Il migrante sembra incarnare, sostiene ancora Quadrelli, la figura del produttore ideale: su di esso agiscono pratiche repressive e disciplinari (il riferimento è a Foucault) che ne fanno un corpo docile, incapace di resistenza, solidarietà, agire collettivo. Eppure è nella lotta per i propri diritti particolari che s'intravede una possibile via d'uscita.

E ancora si parla delle modificazioni del mercato del lavoro nella provincia di Brescia, letta attraverso la prospettiva della presenza dei lavoratori migranti e delle conflittualità sindacali da questi sviluppate (Felice Mometti. Il laboratorio Brescia). Si racconta di uno sciopero contro la legge Bossi-Fini, promosso dai tavoli dei migranti dei social forum della provincia di Vicenza e largamente partecipato dagli stessi migranti, e delle questioni che questo ha sollevato all'interno del sindacato (Tavolo migranti dei social forum del vicentino. The story is always the same. Lo sciopero senza ricomposizione di Vicenza).

Un'esperienza di partito è raccontata da Paolo Benvegnù e Daniela Ruffini (Il percorso di costruzione della Rete del lavoro migrante tra Padova, Venezia e Rovigo) che narrano di come Rifondazione Comunista abbia organizzato l'opposizione alla legge Bossi-Fini e concludono, con linguaggio di partito, con un giudizio negativo sulle pratiche di trattativa con le questure per il rilascio dei permessi e sulla ricerca di interpretazioni restrittive delle norme.
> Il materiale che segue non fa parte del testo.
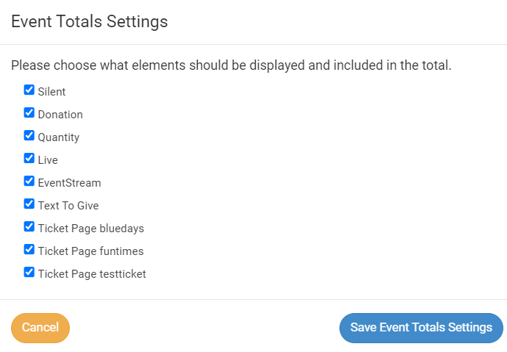Click the Live label text
Viewport: 507px width, 352px height.
(48, 160)
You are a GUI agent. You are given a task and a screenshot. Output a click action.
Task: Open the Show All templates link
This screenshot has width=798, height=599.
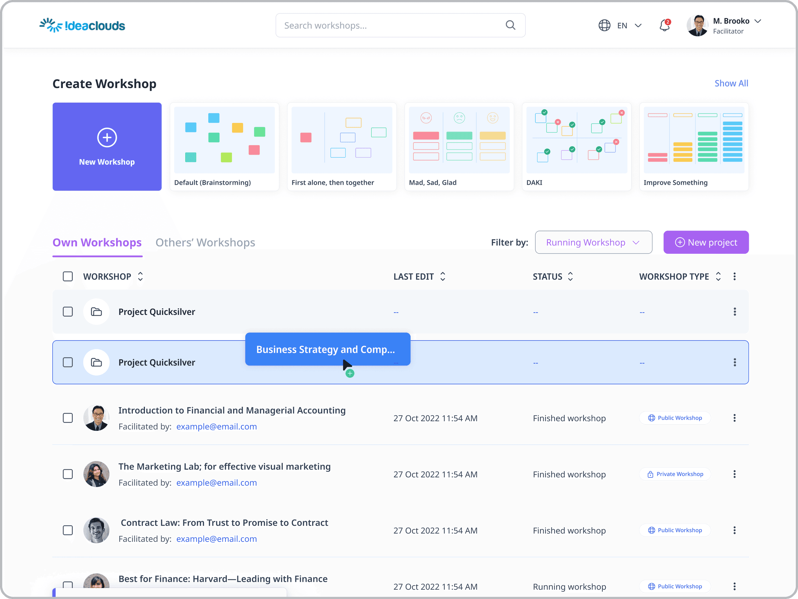point(731,83)
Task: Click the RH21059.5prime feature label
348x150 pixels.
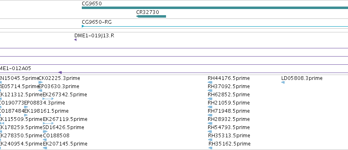Action: [x=229, y=103]
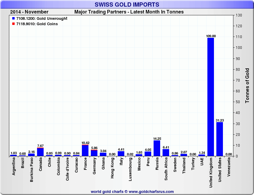Click the 31.23 value label

(x=220, y=120)
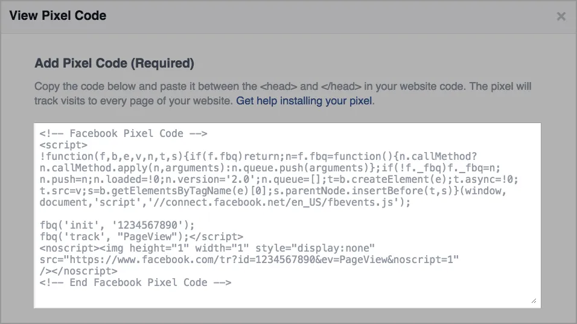The image size is (577, 324).
Task: Place cursor on Facebook Pixel Code comment line
Action: (124, 133)
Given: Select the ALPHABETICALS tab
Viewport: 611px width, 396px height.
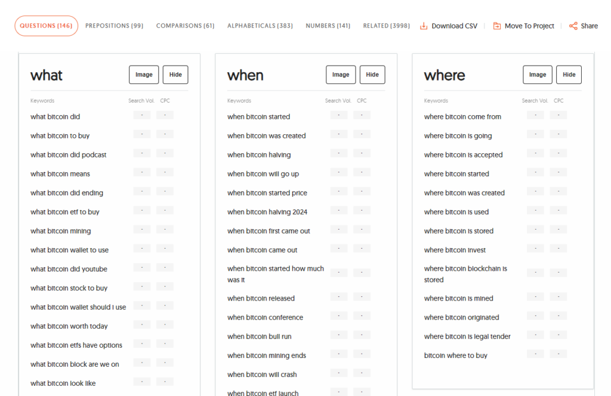Looking at the screenshot, I should coord(260,26).

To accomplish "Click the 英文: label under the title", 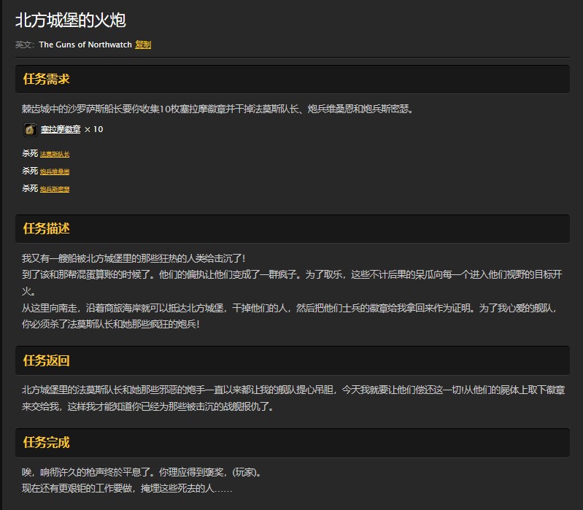I will pyautogui.click(x=25, y=45).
Il rifiuto della vittimizzazione dei migranti e la qualificazione della migrazione come scelta sono i presupposti da cui parte la Libera Università Contropiani (L'eccezione regolare. Lavoro migrante nelle piccole-medie imprese e nelle cooperative dl bolognese) nella conduzione di una 'inchiesta militante' tra i lavoratori delle cooperative del bolognese, lavoratori che, in quanto scelgono, sono considerabili come soggetti politici.

Ed ancora le condizioni di vita dei migranti impiegati nelle raccolte di pomodori nel Sud (Vito Aita e Alfonso De Vito. Il tempo della raccolta tra Campania e Puglia) e la specializzazione lavorativa su base 'etnica' dell'esperienza siciliana (Maurizio Avola e Sara Giorlando. Modelli di specializzazione etnica locale. L'immigrazione mauriziana e senegalese a Catania).

Il saggio di Saïd Bouamama (Globalizzazione, ricomposizione del capitale e immigrazione) opera un confronto tra il ruolo svolto dall'immigrazione nelle economie nazionali prima del processo di globalizzazione e quello acquisito successivamente ad esso. Bouamama identifica come globalizzazione 'il risultato dello sfruttamento dei nuovi margini di libertà che possiede il capitale dopo la fine del contrappeso costituito dai paesi dell'Est' (p. 118). L'immigrazione, nel mondo globalizzato, serve ad assecondare la perdita di sicurezze dei lavoratori ed a spingerli verso una nuova proletarizzazione.

L'interessante saggio conclusivo, di Serhat Karakayah e Vassilis Tsianos (Il governo delle migrazioni in Germania) ripercorre la storia istituzionale della immigrazione lavorativa in Germania dal secondo dopoguerra ad oggi e focalizza l'attenzione su come il governo delle migrazioni modelli una gerarchia razzista delle chances di vita. Dai visti concessi dalle ambasciate dei paesi di provenienza degli immigrati, dalla metà degli anni '50 del secolo scorso in poi, che servivano ad eludere gli accordi ufficiali sull'immigrazione in cui agli immigrati si garantiva lo stesso minimo contrattuale previsto per i cittadini tedeschi, all'attuale (progetto di) legislazione sull'immigrazione che riforma il regime giuridico degli stranieri abolendo il permesso di soggiorno indeterminato e limita l'ingresso ai lavoratori altamente qualificati, si delinea uno "Stato nazional-sociale". Tale modello 'consiste nello stabilire un governo delle migrazioni, che renda possibile la ricostruzione delle classi dominate come classi disorganizzate' (p. 141). Il fondamento di questa disorganizzazione si trova nel collegamento dei diritti sociali con la cittadinanza e nella configurazione, come conseguenza, di una parte di lavoratori come priva di cittadinanza sociale.